Research from Common Sense Institute Arizona and the Arizona Chamber Foundation found that if Arizona had followed Colorado’s policy path, we’d have 113,000 fewer workers and an economy $18.6 billion smaller.
Arizona made different choices. Those choices are reflected in how we’re showing up at the Colorado River table today.
None of this is to say Colorado doesn’t have rights to the river. It does. But rights come with responsibilities, especially when the system is under this level of stress. And especially when you’ve spent years sending the same message: the cuts are someone else’s problem.
The Colorado River supports 40 million people and an estimated $1.4 trillion in economic activity. A deal matters for Arizona, for the region, and for the country.
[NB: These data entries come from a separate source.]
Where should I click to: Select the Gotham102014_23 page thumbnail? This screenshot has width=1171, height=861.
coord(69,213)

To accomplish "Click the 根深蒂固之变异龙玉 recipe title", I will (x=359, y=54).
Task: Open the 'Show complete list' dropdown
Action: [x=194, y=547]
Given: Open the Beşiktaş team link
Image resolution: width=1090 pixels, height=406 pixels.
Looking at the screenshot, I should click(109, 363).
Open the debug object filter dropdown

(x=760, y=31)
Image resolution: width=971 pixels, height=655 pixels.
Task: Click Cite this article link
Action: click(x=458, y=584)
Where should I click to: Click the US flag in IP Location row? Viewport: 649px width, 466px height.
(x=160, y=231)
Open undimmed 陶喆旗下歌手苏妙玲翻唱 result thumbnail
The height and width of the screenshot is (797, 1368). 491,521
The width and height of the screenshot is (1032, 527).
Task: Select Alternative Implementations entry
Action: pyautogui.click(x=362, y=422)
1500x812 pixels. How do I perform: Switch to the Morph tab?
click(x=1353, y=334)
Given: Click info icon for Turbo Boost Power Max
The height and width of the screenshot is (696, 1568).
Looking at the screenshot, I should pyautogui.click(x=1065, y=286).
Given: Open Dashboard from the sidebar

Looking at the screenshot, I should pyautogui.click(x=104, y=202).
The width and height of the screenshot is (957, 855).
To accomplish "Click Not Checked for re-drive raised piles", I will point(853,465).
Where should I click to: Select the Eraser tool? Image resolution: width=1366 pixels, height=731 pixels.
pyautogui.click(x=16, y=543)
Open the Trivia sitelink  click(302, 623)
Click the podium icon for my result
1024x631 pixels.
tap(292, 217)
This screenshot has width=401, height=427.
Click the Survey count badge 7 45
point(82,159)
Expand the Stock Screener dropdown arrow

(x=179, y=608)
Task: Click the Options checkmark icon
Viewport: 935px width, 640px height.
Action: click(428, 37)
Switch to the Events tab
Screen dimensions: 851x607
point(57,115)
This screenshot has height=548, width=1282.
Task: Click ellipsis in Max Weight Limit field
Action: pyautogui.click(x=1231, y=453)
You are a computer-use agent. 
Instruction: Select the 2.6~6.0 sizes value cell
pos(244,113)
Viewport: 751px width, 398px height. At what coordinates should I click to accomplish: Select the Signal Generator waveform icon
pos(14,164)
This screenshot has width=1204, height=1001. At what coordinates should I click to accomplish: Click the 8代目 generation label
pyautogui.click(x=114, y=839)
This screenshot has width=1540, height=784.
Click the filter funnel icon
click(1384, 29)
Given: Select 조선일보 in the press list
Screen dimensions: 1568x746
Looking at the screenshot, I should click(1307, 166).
But a deal that asks Lower Basin states to make deep, binding cuts while Upper Basin states make no firm commitments isn’t a solution. It’s an imbalance dressed up as compromise.
Governor Hobbs is right to push back. Arizona is right to keep every option on the table, including legal ones. And anyone who thinks we’re being unreasonable should read what Arizona’s negotiator said when the February deadline blew up: we cannot take on the task of saving this river system on our own.
Colorado has already done real damage to its own economy. We can’t let it drag ours down too. We won’t keep carrying their water.
Danny Seiden is the president and CEO of the Arizona Chamber of Commerce & Industry.